La catégorie B correspond à un recrutement immédiat. Cela signifie qu’avant même de débuter sa formation, l’aspirant se rattache déjà à un service de police bien déterminé (une zone de police locale ou une entité de la police fédérale). Evidemment, son choix est restreint: il ne peut choisir que parmi les postes vacants proposés dans ce type de recrutement. Dans cette catégorie, on retrouve des postes qui n’ont pas été attribués via la procédure classique, c’est-à-dire la catégorie A. L’avantage pour l’aspirant est qu’il pourra intégrer l’école de son choix et la formation avant les autres candidats qui n’ont pas choisi la catégorie B. De plus, cela permet à l’aspirant de faire ses stages dans le service choisi et d’y être affecté après sa formation. Par contre, son choix est irrévocable et il ne pourra plus participer aux mobilités organisées plus tard durant la formation (la catégorie C), et il devra rester 5 ans dans le service choisi (ou 3 ans dans certains cas).

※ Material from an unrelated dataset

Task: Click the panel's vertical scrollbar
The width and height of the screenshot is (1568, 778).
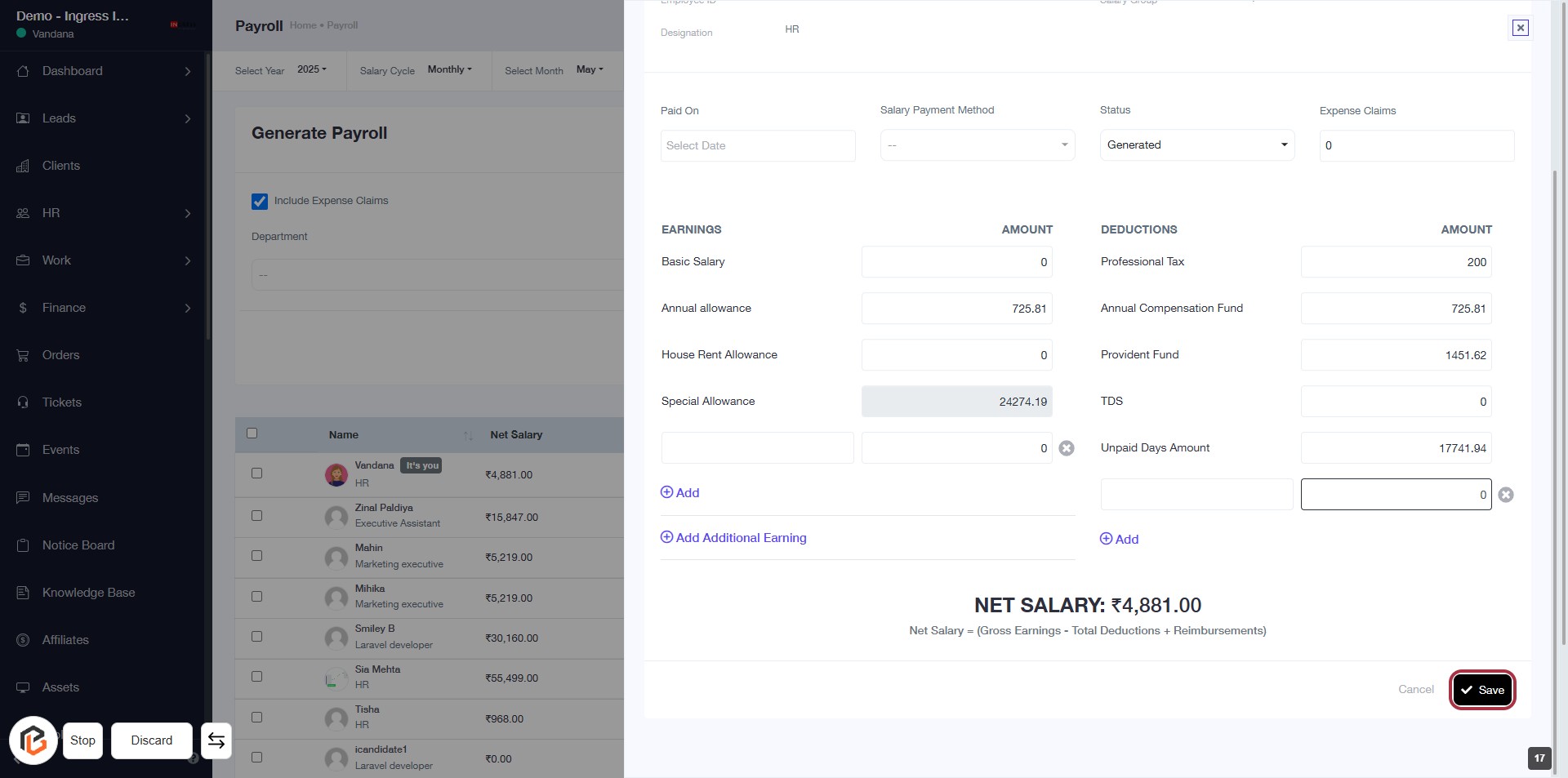Action: 1554,408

La catégorie E correspond à un recrutement complémentaire. Ici aussi, l’aspirant se rattache dès le début à un service de police bien déterminé. La différence est que c’est l’entité à laquelle il est lié qui supporte les frais de formation du candidat. Le choix est également irrévocable et il n’est plus possible de participer à des cycles de mobilité par la suite. Dans ce cas, le temps de présence dans le service choisi est de 6, 7 ou 8 ans.
Dans le cas où l’aspirant inspecteur n’a choisi ni la catégorie B ni la E, il devra participer à la catégorie C, qui est la mobilité-aspirants, exclusivement réservée aux aspirants (comme son nom l’indique). Elle est organisée au début de la formation, et l’aspirant doit choisir parmi 3 possibilités (par ordre de préférence) parmi les places vacantes publiées pour cette catégorie C. Parmi les postes proposés, il y a ceux qui n’ont pas été attribués via la catégorie A (procédure classique) ou via la catégorie B (le recrutement immédiat). Si, pour son premier choix, il y a plus de candidats que de places vacantes, l’aspirant devra passer par une sélection. Si le candidat est retenu pour le poste de sa première préférence, il devra effectuer un temps de présence de 5 ans (3 ans dans certains cas).

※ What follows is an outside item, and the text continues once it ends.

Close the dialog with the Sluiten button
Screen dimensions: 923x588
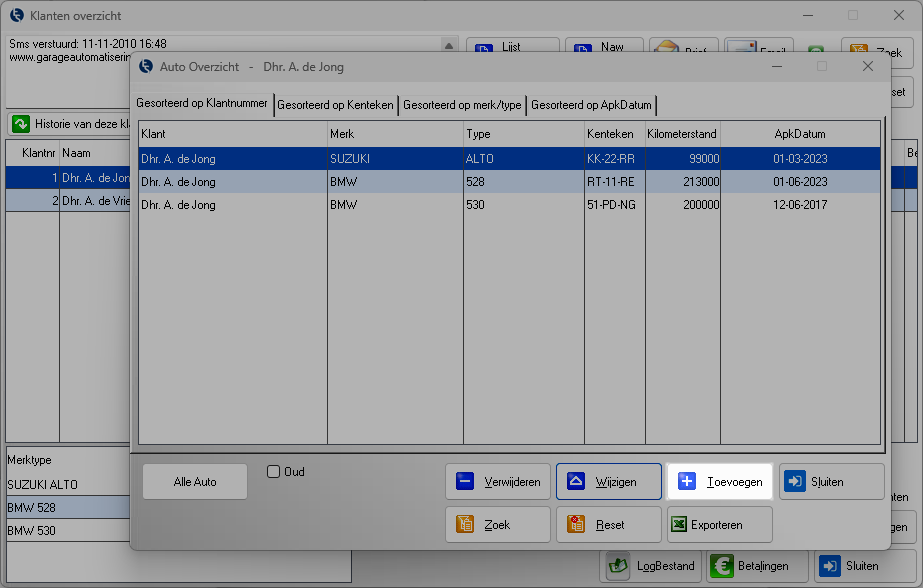click(831, 482)
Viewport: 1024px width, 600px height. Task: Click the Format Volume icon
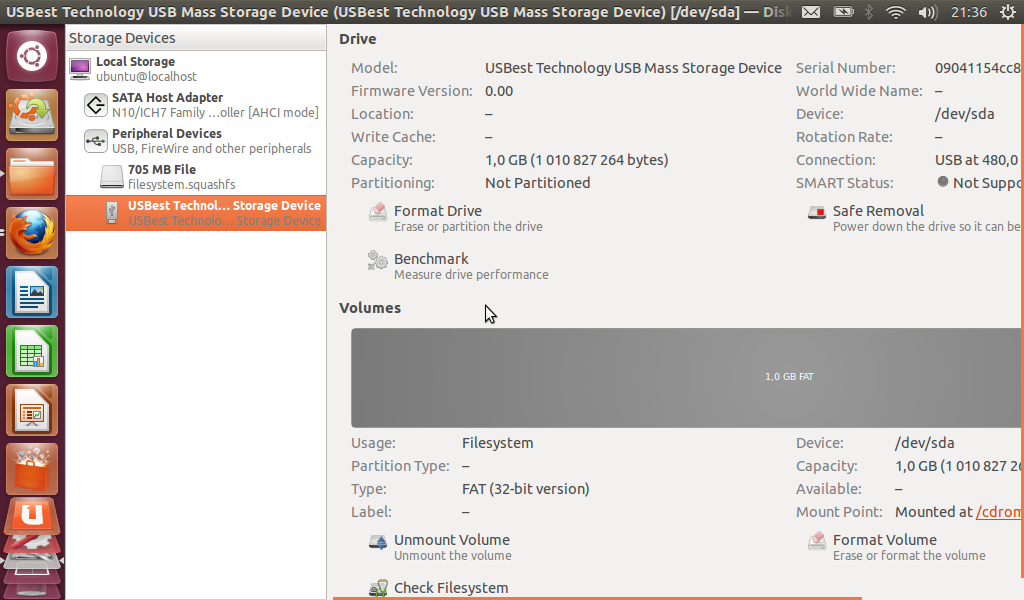click(x=817, y=542)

Si l’aspirant inspecteur n’a pas obtenu de poste pour son premier choix dans la catégorie C, ou s’il n’a fait aucun 1er choix, il devient éligible à une désignation d’office. Là, ce sont ses 2ème et 3ème choix qui seront pris en compte, tout comme sa situation personnelle (domicile, famille, etc.). Une commission évaluera chaque cas séparément. Une fois qu’un service aura été attribué à l’aspirant, la désignation sera irrévocable, et il devra effectuer un temps de présence de 3 ans. Cependant, après 2 ans (voire 1 an dans certains cas), il pourra déjà participer à un cycle de mobilité, et donc, s’il le souhaite, postuler à d’autres services où il y a des places vacantes.
A ce stade, vous avez remarqué qu’il manque une catégorie: la D. Elle correspond aux situations où un aspirant n’est pas passé par la catégorie B ou E. Il a dû participer à la catégorie C, mais il n’a encore été repris pour aucun poste vacant. Dans ce cas, 4 mois avant la fin de sa formation, il peut participer librement à la mobilité classique pour toutes les places vacantes qui seront proposées au sein des zones de police locale ou des entités fédérales.

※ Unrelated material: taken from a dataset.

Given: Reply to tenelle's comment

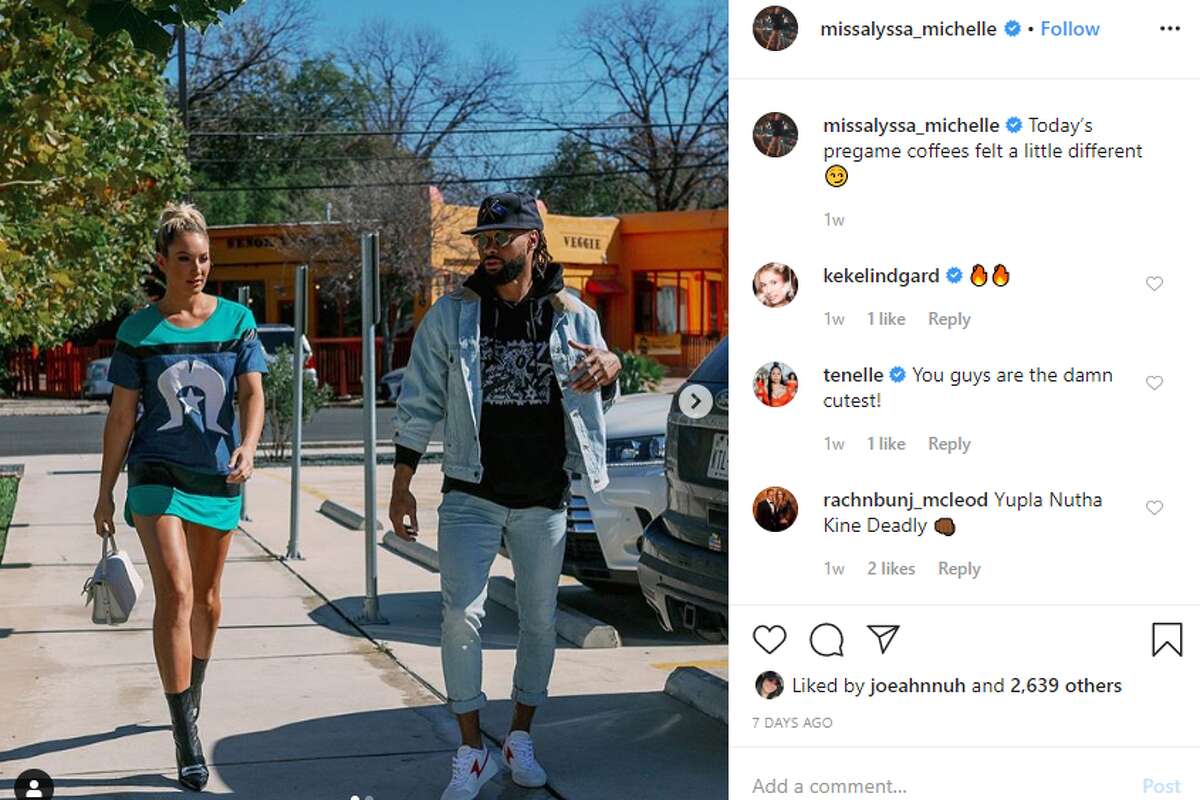Looking at the screenshot, I should pyautogui.click(x=949, y=444).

Enfin, tout en bout de chaîne, si un aspirant n’a reçu aucune affectation, il est nommé au sein du groupe de réserve de la police fédérale. Le temps de présence est de 3 ans, mais après 2 ans il pourra participer à un cycle de mobilité. S’il fait partie de la réserve fédérale, le policier qui vient de terminer sa formation sera envoyé dans une ou plusieurs unités (locales ou fédérales), durant sa période de présence. L’avantage est de pouvoir découvrir différentes fonctions et différents services, mais avec les conséquences sociales et personnelles que cela peut parfois avoir.